### About this exercise
Please copy exactly the lines that run from the start of the entries to the line containing "AI vs. Traditional", inclusive.

### Exercise data
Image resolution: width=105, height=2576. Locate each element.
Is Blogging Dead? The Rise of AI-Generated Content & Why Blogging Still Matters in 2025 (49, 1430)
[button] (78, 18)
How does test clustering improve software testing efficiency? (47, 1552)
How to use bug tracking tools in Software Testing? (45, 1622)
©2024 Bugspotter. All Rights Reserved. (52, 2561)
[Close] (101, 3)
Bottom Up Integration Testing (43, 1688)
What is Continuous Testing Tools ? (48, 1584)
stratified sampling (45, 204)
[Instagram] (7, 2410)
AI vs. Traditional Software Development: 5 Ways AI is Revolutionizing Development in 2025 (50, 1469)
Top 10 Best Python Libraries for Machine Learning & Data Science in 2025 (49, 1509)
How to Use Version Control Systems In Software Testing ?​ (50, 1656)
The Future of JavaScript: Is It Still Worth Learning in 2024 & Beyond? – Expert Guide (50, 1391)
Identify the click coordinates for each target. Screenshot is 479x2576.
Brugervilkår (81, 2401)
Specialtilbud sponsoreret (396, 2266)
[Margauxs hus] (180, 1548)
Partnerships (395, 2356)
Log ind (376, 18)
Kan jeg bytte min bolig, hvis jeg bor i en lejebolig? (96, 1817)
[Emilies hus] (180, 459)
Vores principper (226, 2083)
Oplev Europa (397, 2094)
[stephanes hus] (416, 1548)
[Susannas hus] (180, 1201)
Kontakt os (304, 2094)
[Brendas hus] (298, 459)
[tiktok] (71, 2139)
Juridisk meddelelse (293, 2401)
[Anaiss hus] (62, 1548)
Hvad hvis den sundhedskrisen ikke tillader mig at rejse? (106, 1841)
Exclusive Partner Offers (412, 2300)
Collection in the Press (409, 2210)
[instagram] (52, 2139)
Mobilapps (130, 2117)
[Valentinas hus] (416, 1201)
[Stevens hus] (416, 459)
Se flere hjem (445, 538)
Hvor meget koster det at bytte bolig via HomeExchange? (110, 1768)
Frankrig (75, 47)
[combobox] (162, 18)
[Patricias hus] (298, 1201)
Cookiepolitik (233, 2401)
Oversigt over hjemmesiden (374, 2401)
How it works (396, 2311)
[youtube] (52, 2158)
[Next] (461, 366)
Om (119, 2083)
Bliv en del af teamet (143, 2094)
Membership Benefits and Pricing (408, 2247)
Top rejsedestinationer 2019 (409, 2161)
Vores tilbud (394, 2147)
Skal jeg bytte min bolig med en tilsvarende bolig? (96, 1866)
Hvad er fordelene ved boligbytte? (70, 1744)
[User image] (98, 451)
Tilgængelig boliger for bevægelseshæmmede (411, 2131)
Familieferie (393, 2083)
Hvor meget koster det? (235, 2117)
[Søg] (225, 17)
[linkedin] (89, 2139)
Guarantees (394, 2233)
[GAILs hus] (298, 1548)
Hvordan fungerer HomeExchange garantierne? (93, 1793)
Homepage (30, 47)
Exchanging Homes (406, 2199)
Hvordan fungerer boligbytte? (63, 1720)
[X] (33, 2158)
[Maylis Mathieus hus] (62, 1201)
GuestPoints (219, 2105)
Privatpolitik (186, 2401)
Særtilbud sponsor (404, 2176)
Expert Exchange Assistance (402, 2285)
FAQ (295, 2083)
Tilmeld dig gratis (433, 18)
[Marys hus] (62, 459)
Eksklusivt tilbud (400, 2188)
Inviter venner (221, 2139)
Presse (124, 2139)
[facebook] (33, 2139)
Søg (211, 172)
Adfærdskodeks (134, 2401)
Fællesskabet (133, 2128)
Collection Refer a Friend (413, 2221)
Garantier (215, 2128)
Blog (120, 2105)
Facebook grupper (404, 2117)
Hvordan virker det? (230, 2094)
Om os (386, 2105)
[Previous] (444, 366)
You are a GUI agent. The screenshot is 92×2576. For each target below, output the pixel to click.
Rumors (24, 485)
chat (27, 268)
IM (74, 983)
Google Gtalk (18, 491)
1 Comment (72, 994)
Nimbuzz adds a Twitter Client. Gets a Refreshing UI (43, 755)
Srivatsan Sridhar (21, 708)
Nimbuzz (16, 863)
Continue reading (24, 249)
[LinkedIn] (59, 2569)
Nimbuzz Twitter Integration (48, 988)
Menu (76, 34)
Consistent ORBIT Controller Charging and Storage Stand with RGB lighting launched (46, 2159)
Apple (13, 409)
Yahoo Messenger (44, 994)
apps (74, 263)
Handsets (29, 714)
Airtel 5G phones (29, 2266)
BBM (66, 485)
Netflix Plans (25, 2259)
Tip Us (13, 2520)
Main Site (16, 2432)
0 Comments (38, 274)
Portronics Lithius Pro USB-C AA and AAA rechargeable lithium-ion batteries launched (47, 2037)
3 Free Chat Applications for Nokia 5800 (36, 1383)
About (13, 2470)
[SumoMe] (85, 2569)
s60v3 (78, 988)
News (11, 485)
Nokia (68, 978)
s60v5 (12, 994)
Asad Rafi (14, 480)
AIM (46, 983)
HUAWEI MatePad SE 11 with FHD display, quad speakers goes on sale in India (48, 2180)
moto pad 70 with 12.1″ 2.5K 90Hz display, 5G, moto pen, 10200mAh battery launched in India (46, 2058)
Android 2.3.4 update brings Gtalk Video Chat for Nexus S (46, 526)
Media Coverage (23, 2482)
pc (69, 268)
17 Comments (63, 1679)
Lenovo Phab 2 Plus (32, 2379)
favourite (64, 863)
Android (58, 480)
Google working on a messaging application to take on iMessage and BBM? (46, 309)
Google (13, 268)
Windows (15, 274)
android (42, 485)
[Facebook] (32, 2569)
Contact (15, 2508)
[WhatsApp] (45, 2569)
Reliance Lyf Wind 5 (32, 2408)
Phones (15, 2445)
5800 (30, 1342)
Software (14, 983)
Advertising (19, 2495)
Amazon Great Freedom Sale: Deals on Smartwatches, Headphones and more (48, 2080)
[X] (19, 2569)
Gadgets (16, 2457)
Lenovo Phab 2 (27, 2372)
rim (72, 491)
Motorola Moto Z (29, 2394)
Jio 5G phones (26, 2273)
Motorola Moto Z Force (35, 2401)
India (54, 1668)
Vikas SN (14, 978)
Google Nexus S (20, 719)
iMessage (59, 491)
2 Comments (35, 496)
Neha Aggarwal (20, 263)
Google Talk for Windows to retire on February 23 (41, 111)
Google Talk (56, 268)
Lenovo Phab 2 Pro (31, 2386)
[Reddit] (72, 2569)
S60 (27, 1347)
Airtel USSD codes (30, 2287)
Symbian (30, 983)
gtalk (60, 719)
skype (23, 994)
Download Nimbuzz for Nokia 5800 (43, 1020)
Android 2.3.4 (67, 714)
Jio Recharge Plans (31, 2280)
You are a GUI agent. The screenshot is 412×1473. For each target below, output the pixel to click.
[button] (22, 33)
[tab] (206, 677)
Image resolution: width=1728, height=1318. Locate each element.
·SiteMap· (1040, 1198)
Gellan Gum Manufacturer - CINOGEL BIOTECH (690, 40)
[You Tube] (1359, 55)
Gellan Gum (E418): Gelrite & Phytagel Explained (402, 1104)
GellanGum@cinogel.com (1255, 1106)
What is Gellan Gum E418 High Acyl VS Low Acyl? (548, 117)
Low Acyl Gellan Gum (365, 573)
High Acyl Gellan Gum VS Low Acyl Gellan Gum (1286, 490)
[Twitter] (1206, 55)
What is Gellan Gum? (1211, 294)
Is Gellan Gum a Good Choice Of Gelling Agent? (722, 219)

### Exercise output
Image resolution: width=105, height=2576. Locate each element.
Is Blogging Dead? The Rise of AI-Generated Content & Why Blogging Still Matters in 2025 (49, 1430)
[button] (78, 18)
How does test clustering improve software testing efficiency? (47, 1552)
How to use bug tracking tools in Software Testing? (45, 1622)
©2024 Bugspotter. All Rights Reserved. (52, 2561)
[Close] (101, 3)
Bottom Up Integration Testing (43, 1688)
What is Continuous Testing Tools ? (48, 1584)
stratified sampling (45, 204)
[Instagram] (7, 2410)
AI vs. Traditional Software Development: 5 Ways AI is Revolutionizing Development in 2025 (50, 1469)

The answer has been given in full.